PROBLEM STATEMENT
Exact transcription, pictures omitted: begin at the top line of the records below and end with the line bearing "Viewport: 1080px width, 862px height.".

(SUPPLIED MATERIAL Opens)

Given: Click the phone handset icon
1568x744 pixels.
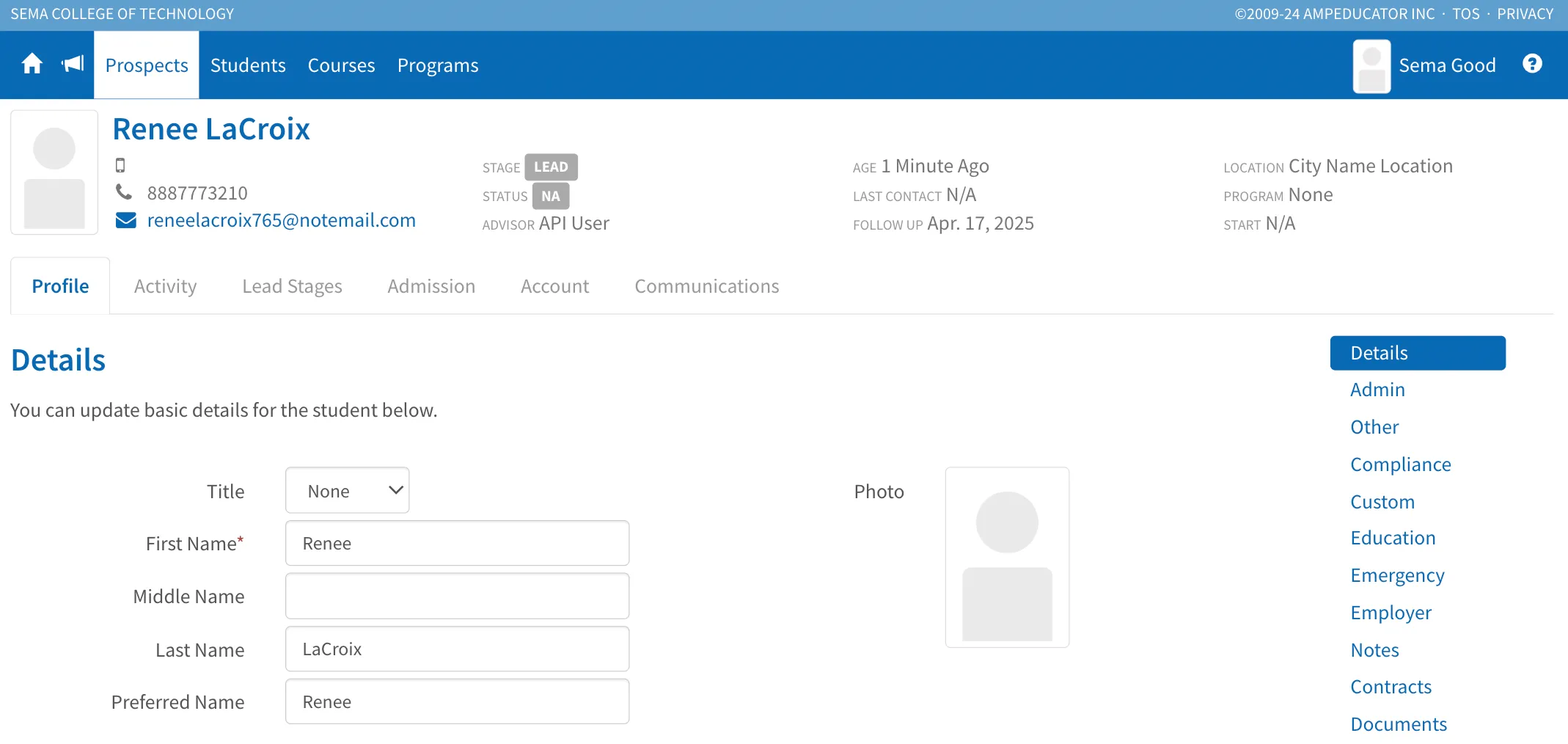Looking at the screenshot, I should pos(124,192).
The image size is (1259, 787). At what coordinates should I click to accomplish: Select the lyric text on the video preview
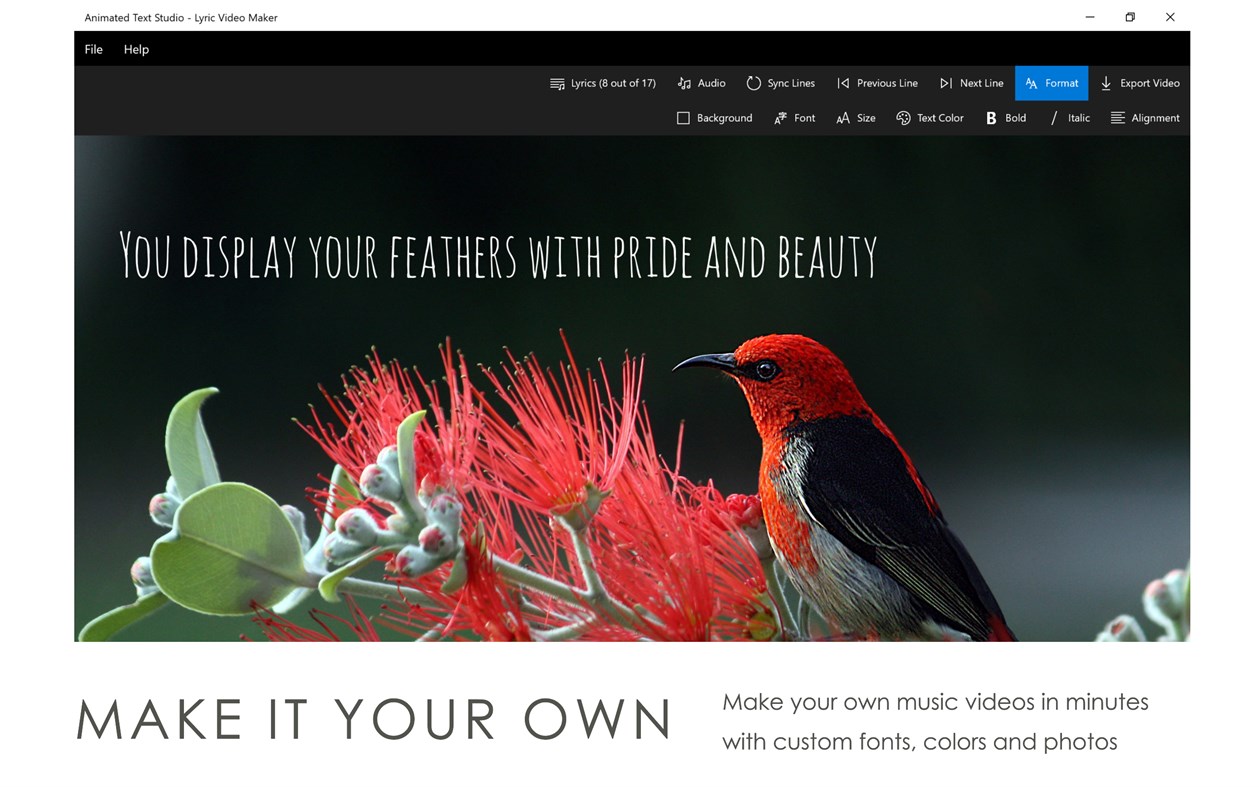coord(497,257)
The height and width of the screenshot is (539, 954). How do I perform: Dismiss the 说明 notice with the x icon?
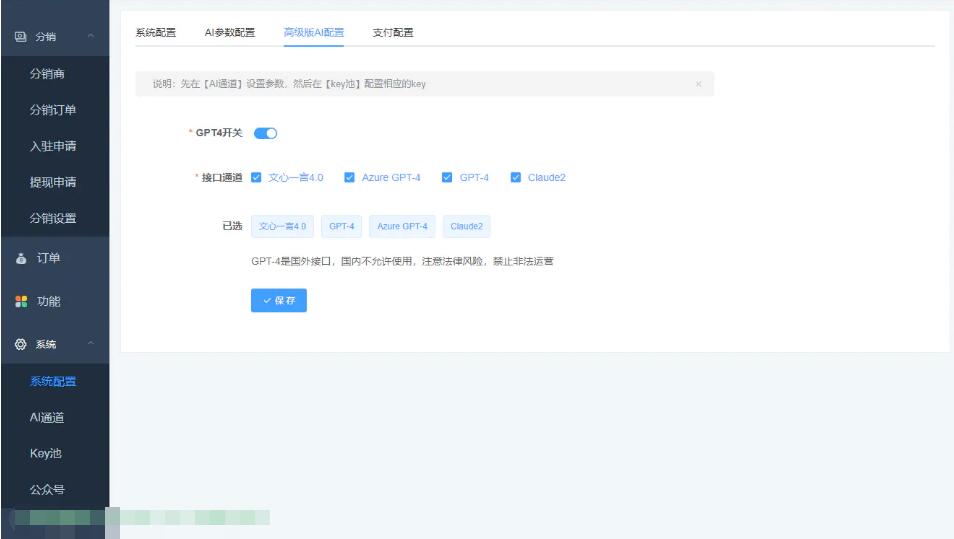(698, 84)
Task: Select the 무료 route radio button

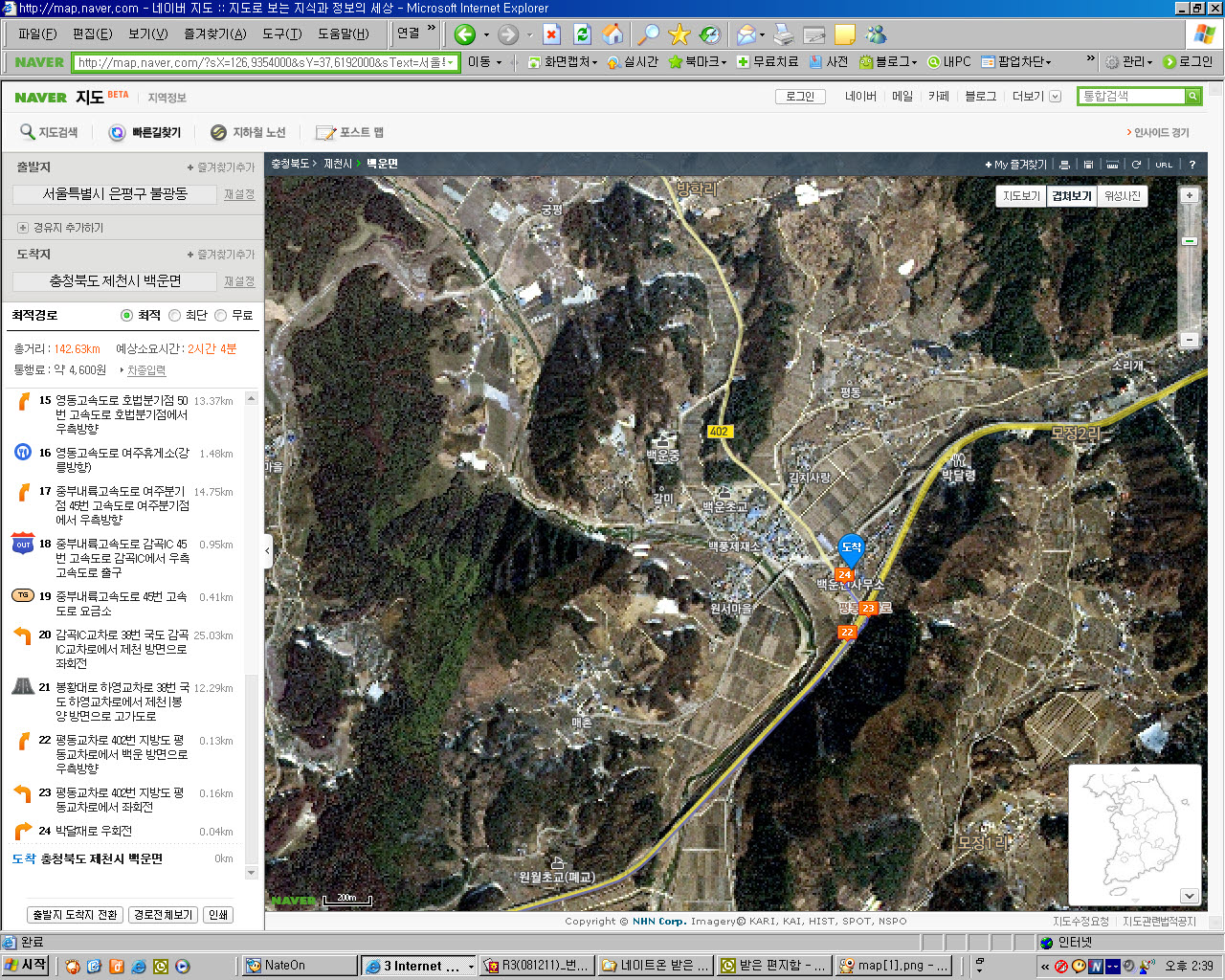Action: click(x=221, y=316)
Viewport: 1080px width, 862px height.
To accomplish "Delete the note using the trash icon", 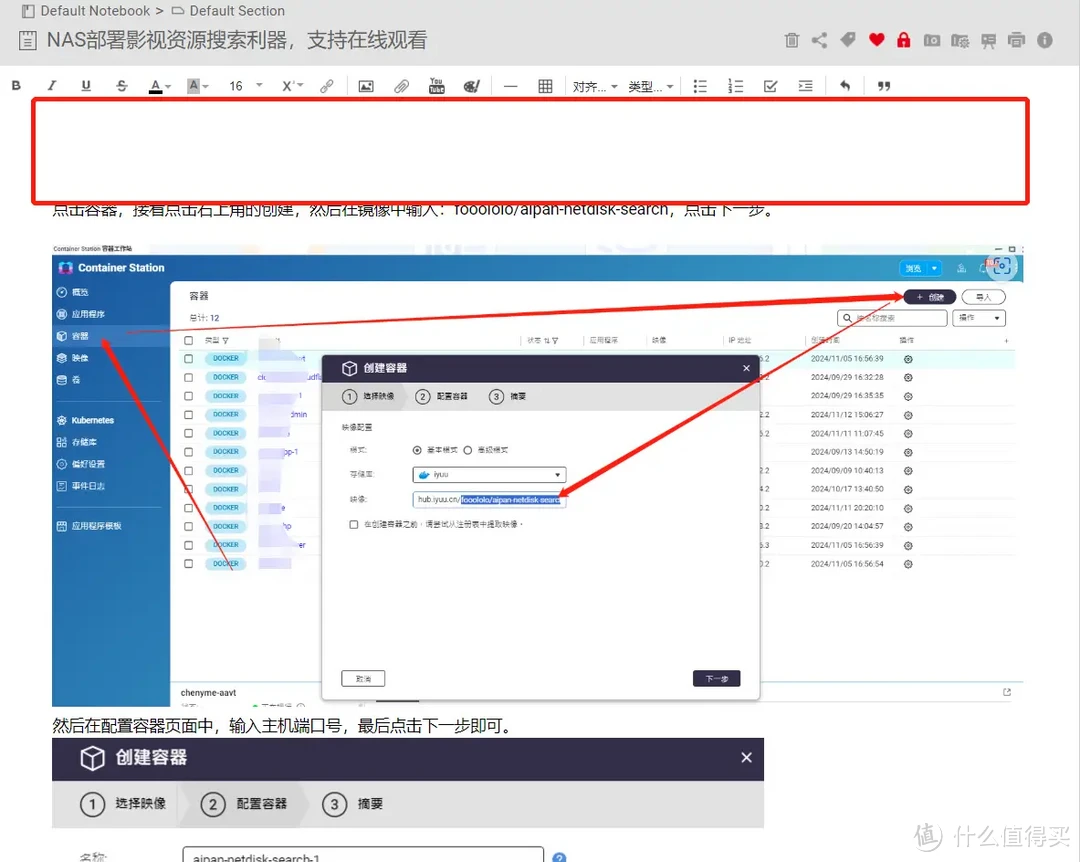I will (791, 39).

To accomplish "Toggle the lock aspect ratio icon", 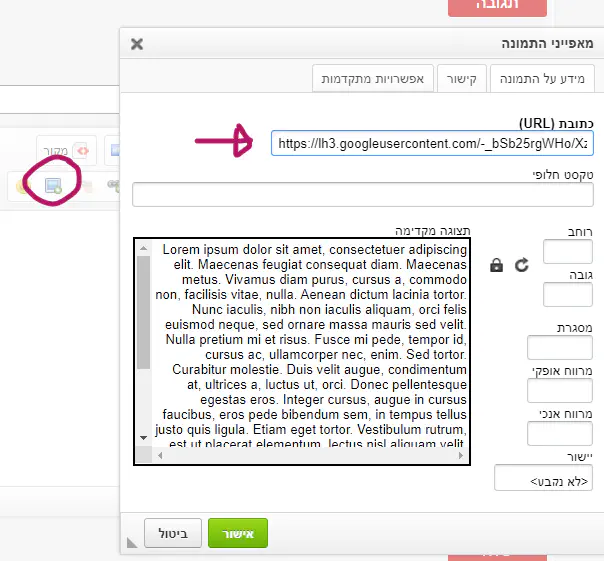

(SUPPLIED MATERIAL Closes)

RESULT FOR THIS EXERCISE
Given: Click the phone handset icon
1568x744 pixels.
Looking at the screenshot, I should pos(124,192).
The image size is (1259, 787). At what coordinates should I click to accomplish: Select the lyric text on the video preview
coord(497,257)
The height and width of the screenshot is (539, 954). How do I perform: Dismiss the 说明 notice with the x icon?
(698, 84)
Task: Select the 무료 route radio button

Action: click(x=221, y=316)
Viewport: 1080px width, 862px height.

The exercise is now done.